Orang itu memekik, goloknya terlempar ke atas dan ketika meluncur turun, sudah disambut oleh tangan kiri Sai-cu Lama.

“Ampun.... ampunkan aku....” ratap sang Pangeran Cui, akan tetapi ketika nampak sinar golok itu berkelebat, leher pengeran itu sudah putus dan kepalanya sudah terangkat ke atas dengan dijambak rambutnya oleh Sai-cu Lama.

Dan pendeta Lama itupun tidak mau bekerja kepalang tanggung. Dia membawa kepala yang masih bertetesan darah itu sambil mengamuk dan tanpa ampun lagi dibunuhnya tujuh orang pengawal itu, suami isteri tua pemilik rumah pelacuran itu dan tidak ketinggalan pula lima orang pelacur yang berada di situ dan dua orang pelayan!

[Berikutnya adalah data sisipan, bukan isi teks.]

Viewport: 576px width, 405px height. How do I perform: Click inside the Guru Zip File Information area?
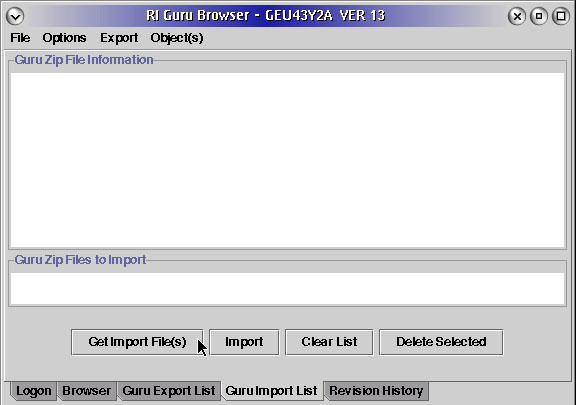pos(288,160)
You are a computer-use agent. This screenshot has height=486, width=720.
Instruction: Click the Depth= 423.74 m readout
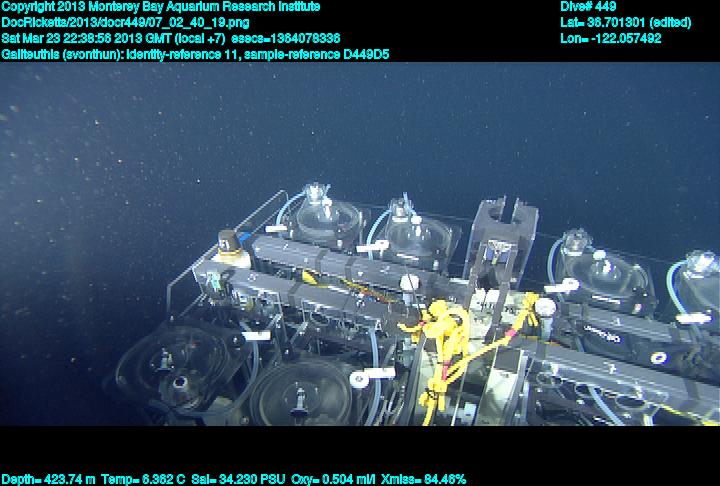tap(48, 479)
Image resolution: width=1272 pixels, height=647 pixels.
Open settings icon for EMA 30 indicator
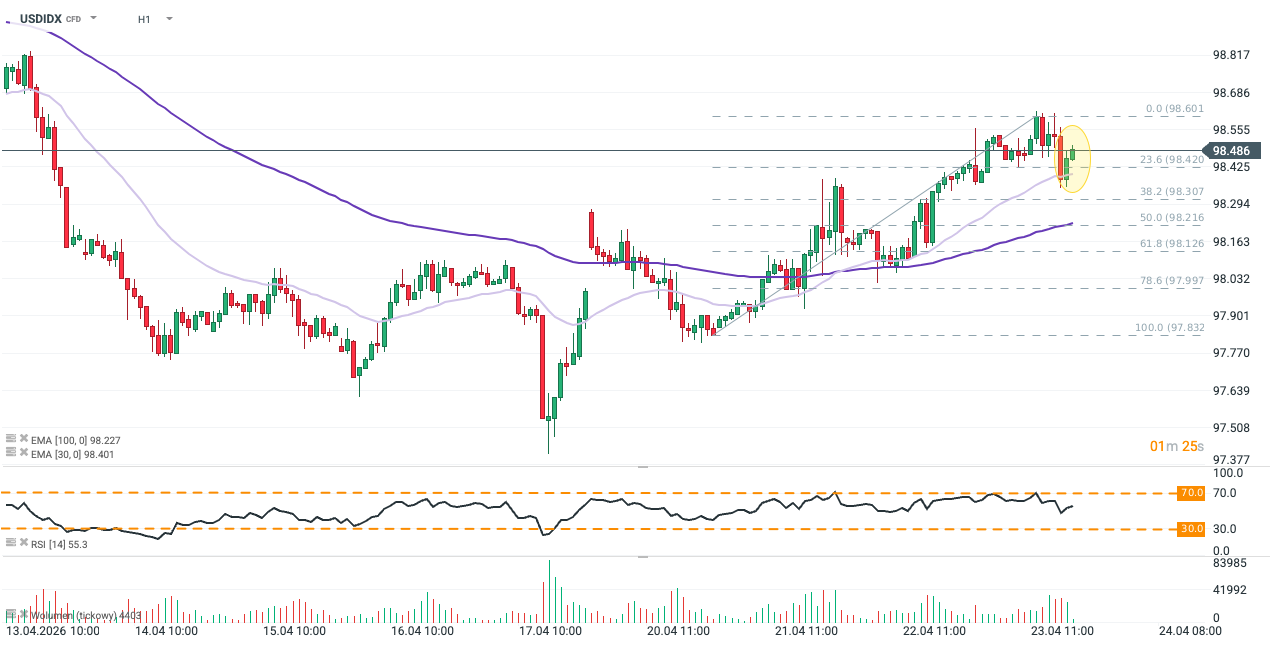10,453
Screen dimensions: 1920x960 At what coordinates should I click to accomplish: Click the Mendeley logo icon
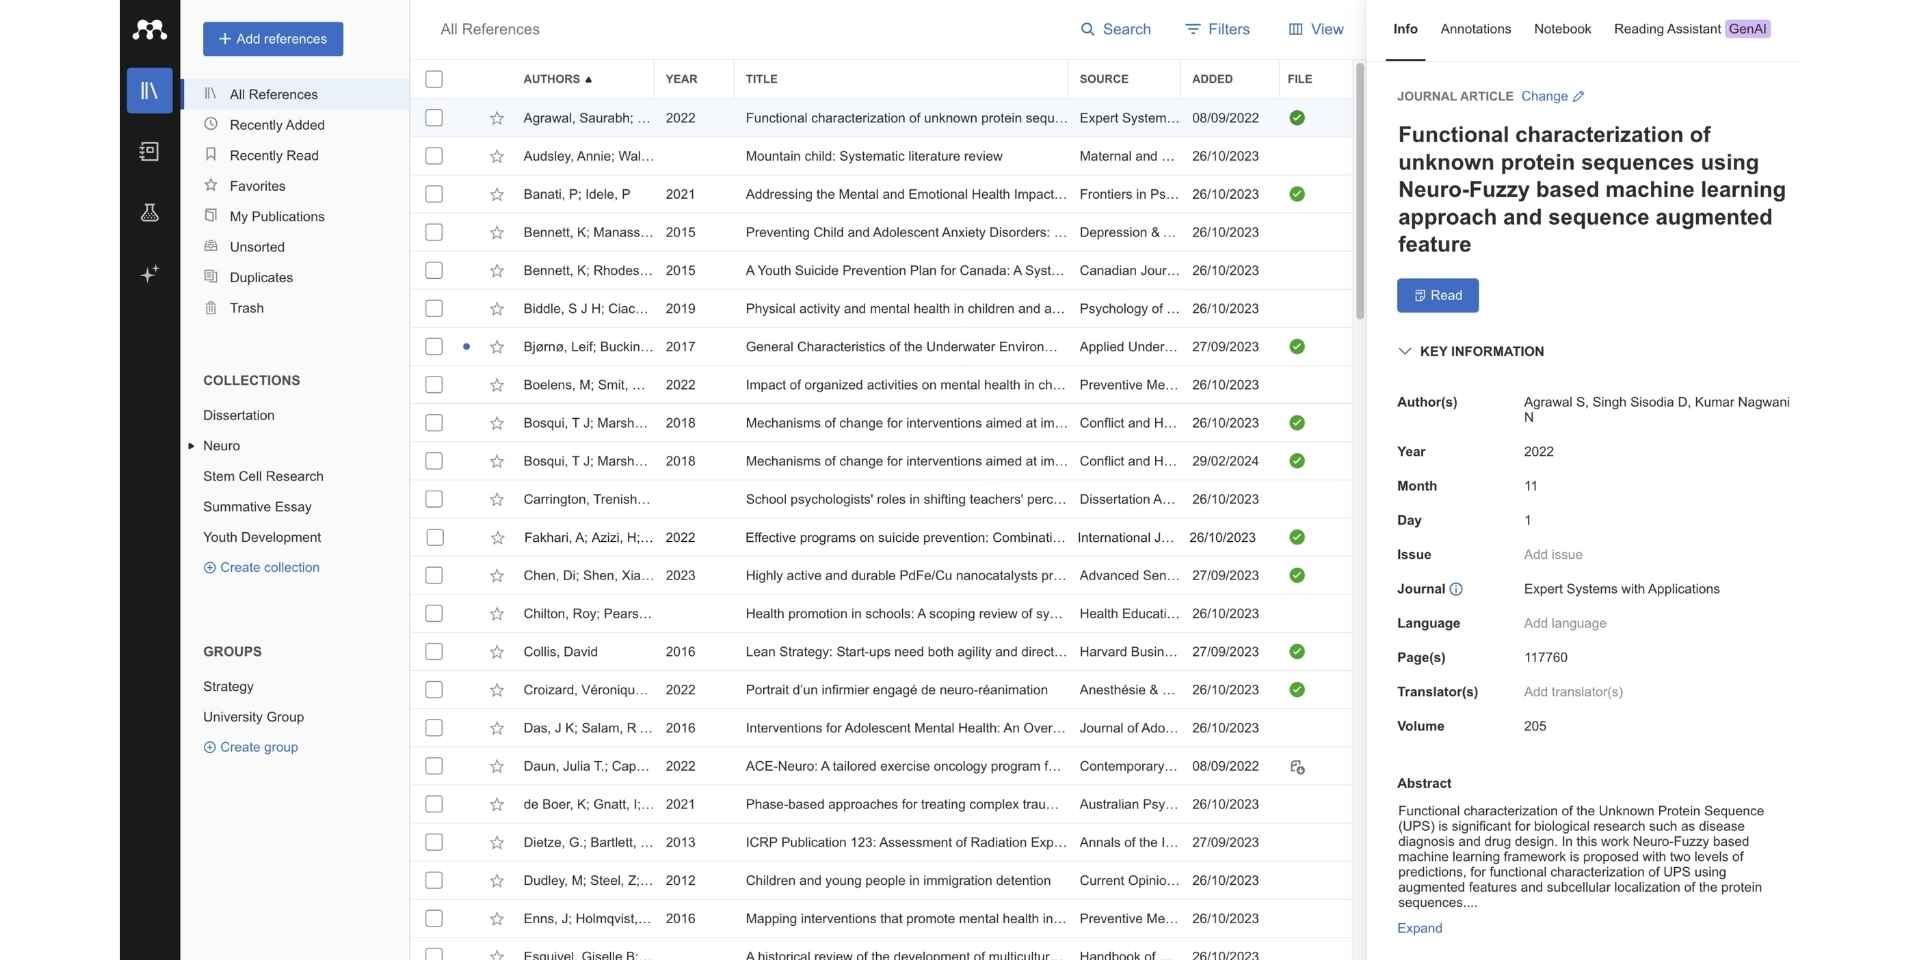click(149, 30)
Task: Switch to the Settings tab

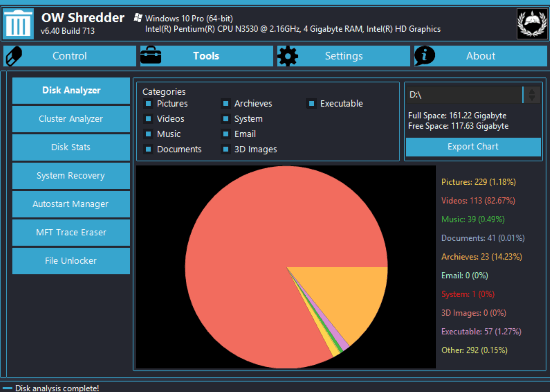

Habislah seluruh penghuni Pintu Merah itu, dibantai oleh Sai-cu Lama menggunakan golok rampasannya. Kemudian, sekali berkelebat diapun sudah meninggalkan rumah itu sambil membawa sebuah kepala, kepala yang dibuntalnya pula dengan kain bekas pembungkus kepala Ban Leng tadi! Dan pada pagi hari itu juga, tanpa diketahui seorangpun, diam-diam Sai-cu Lama mengirim kepala itu ke rumah Hou Taijin!

Ketika Hou Taijin terbangun dari tidurnya, tahu-tahu di meja kamarnya telah terdapat buntalan itu yang ketika dibuka ternyata berisi kepala Pangeran Ciu Muda! Tentu saja Hou Seng menjadi girang akan tetapi juga ngeri, cepat dia memerintahkan orang kepercayaannya untuk mengubur kepala itu secara rahasia.

Kini dia baru percaya benar akan kelihaian dan kesetiaan Sai-cu Lama dan hatinya merasa girang bukan main. Di samping Kim Hwa Nio-nio, dia memperoleh tenaga bantuan seorang yang boleh diandalkan, yang tentu saja akan memperkuat kedudukannya dalam persaingan dengan para pembesar yang tidak suka kepadanya.